_WORK REQUIRED_
Your answer should consist of each line below that contains the string "Proxy".

Data excerpts

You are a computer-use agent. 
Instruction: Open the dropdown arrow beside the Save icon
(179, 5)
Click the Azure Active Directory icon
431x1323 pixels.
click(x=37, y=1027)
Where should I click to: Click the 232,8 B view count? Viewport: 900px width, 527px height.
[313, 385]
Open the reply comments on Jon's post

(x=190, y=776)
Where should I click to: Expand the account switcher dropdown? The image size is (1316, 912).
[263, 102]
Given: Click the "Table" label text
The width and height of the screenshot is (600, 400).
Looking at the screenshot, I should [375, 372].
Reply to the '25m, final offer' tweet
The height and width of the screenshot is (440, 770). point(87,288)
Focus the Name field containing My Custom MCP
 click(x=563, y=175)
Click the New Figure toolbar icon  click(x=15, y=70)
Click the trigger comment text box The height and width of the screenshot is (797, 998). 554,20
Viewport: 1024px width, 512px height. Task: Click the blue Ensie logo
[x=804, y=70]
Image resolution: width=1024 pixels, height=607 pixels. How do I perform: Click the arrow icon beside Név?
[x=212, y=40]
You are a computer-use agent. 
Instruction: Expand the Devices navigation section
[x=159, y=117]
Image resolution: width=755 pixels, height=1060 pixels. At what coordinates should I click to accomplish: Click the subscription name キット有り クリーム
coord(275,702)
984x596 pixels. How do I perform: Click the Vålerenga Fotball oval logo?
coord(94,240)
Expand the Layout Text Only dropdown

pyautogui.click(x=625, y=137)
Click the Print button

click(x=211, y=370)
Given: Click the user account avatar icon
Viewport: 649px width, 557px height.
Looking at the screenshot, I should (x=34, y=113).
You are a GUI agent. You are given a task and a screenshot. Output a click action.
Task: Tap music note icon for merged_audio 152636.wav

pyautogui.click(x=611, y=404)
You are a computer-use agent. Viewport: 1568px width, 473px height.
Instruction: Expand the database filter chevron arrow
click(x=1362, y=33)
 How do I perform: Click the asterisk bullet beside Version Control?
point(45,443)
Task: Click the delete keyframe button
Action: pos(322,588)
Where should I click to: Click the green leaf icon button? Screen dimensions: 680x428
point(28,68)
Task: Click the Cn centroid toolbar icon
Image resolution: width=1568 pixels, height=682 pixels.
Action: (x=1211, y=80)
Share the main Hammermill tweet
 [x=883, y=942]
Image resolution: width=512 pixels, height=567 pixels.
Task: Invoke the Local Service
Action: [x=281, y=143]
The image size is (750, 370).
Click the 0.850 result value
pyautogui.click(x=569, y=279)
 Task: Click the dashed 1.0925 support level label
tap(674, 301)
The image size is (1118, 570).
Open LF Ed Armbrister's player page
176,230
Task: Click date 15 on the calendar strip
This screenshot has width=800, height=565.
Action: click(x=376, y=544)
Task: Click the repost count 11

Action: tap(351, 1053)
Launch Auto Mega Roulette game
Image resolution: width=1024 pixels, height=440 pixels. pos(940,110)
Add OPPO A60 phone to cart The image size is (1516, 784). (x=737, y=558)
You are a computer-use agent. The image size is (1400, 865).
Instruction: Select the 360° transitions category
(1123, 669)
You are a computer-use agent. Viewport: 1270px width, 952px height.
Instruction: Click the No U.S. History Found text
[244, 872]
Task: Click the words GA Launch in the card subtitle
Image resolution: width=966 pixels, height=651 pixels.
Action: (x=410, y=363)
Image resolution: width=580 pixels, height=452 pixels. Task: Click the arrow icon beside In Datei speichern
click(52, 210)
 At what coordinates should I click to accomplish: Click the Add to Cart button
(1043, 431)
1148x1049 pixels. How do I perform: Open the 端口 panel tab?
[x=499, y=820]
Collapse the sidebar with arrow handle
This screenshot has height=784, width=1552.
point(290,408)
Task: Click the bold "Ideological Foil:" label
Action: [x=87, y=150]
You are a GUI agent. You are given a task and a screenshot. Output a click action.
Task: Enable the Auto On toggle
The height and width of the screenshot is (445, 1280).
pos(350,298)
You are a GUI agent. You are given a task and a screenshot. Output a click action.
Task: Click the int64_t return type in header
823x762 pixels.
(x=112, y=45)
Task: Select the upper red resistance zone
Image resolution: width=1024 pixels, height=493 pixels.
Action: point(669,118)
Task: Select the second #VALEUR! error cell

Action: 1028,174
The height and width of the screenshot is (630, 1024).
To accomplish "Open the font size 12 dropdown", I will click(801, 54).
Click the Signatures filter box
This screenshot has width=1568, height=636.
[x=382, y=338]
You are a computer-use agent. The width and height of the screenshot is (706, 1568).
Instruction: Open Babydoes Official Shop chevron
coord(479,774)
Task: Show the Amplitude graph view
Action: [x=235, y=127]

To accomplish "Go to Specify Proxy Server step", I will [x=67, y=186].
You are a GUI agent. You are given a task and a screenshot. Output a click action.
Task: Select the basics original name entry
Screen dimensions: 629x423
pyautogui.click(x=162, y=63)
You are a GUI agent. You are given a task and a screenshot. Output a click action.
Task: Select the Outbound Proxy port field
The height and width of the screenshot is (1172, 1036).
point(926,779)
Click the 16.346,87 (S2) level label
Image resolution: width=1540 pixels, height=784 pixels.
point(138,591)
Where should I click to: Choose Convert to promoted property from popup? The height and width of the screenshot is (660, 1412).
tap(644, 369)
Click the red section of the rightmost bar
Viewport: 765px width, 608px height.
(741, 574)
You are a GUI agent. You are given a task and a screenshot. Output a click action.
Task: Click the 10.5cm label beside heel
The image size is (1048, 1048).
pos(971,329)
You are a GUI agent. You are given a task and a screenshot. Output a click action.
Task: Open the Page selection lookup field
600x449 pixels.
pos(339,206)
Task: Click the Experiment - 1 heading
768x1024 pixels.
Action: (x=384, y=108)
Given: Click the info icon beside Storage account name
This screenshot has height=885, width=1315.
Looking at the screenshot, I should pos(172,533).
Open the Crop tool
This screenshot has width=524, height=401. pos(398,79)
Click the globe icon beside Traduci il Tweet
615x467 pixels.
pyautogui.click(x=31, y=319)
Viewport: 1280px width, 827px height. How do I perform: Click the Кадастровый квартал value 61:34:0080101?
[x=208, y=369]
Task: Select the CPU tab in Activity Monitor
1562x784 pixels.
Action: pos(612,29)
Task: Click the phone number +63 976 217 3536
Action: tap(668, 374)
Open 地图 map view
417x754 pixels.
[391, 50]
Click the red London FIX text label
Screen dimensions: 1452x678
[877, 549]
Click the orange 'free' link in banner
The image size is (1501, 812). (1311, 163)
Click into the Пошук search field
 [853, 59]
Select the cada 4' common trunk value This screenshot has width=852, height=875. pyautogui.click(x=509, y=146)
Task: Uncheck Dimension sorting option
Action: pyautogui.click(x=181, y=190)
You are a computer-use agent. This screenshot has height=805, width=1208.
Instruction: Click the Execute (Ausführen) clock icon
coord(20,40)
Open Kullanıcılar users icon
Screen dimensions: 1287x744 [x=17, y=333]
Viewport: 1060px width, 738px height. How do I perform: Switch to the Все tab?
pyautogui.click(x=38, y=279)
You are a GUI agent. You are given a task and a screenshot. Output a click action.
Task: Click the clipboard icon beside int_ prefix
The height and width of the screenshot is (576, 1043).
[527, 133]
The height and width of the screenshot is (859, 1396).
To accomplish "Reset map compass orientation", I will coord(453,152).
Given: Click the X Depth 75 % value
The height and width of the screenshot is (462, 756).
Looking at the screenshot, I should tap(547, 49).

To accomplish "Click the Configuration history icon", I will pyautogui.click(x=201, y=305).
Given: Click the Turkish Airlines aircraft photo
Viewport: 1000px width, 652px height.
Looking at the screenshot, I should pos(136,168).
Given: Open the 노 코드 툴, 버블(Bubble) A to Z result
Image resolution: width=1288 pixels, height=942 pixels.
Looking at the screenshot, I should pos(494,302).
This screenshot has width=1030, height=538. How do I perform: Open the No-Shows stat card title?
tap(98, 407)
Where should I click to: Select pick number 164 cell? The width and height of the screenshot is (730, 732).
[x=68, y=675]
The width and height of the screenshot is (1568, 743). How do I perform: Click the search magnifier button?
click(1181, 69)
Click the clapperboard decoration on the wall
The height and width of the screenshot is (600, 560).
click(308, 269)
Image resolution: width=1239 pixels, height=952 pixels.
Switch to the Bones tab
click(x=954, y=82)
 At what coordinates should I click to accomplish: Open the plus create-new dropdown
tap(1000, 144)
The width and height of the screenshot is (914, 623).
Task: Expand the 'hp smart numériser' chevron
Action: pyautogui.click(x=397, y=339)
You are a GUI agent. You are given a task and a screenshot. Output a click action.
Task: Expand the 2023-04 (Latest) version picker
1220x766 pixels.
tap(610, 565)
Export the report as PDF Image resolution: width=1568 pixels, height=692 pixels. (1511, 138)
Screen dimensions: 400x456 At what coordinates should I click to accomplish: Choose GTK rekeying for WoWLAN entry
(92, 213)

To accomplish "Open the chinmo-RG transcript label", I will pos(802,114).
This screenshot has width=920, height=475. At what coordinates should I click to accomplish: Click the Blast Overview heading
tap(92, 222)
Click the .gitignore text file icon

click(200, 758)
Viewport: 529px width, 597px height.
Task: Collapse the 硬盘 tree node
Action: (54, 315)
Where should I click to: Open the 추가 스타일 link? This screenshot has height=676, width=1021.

_ANSWER SPACE_
To accomplish "Go to Specify Proxy Server step", I will [x=67, y=186].
Task: Select the Outbound Proxy port field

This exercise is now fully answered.